The food composition of the present invention may contain, as food-acceptable ingredients, seasonings, coloring materials, preservatives and the like, in addition to the D-aspartic acid and D-alanine, salts of D-aspartic acid and D-alanine, and/or derivatives capable of releasing D-aspartic acid and D-alanine in vivo by a drug metabolizing enzyme or the like, without impairing the collagen production promoting effect of D-aspartic acid and D-alanine.
The food composition of the present invention may be used in conventional food compositions such as candies, cookies, miso, French salad dressing, mayonnaise, French bread, soy sauce, yogurt, powdery food spread on rice, seasoning of seasoning natto, and moromi black vinegar, but is not limited to the above examples.
Drawings
FIG. 1 is a graph showing the effect of D-aspartic acid on type I collagen production in normal human dermal fibroblasts.
FIG. 2 is a graph showing the effect of D-alanine on type I collagen production in normal human dermal fibroblasts.
FIG. 3 is a graph showing the effect of L-and D-aspartic acid on type I collagen production in normal human dermal fibroblasts.
FIG. 4 is a graph showing the effect of L-and D-alanine on type I collagen production in normal human dermal fibroblasts.
FIG. 5 is a graph showing the effect of D-aspartic acid and D-alanine on type I atelocollagen production in normal human dermal fibroblasts.

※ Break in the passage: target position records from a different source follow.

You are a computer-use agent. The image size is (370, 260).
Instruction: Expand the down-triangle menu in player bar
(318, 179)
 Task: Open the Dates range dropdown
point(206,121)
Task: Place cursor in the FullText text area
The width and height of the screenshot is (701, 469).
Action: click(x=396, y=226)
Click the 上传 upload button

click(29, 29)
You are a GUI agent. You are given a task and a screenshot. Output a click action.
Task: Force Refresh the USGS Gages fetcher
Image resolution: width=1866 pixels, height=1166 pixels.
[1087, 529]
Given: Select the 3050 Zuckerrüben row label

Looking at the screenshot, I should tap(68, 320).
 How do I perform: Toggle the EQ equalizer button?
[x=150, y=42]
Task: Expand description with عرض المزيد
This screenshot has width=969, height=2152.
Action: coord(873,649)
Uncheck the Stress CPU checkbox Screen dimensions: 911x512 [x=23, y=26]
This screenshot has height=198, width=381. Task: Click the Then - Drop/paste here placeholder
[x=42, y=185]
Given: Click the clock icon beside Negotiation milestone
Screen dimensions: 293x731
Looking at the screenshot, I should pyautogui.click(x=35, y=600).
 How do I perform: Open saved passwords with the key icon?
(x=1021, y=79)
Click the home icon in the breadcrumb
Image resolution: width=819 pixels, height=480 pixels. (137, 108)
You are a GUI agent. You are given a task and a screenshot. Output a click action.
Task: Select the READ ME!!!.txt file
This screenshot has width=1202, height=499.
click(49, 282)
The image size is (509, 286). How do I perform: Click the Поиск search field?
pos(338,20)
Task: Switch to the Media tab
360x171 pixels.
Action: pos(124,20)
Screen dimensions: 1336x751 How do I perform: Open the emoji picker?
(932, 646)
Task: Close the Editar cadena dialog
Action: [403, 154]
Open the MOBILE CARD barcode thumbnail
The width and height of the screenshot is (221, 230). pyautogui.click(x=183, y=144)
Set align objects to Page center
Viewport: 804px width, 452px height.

FIG. 6 is a graph showing the effect of D-alanine on type I atelocollagen production in normal human dermal fibroblasts.
Detailed Description
The following examples of the present invention are given for illustrative purposes only and do not limit the scope of the present invention. The scope of the present invention is defined only by the description of the claims.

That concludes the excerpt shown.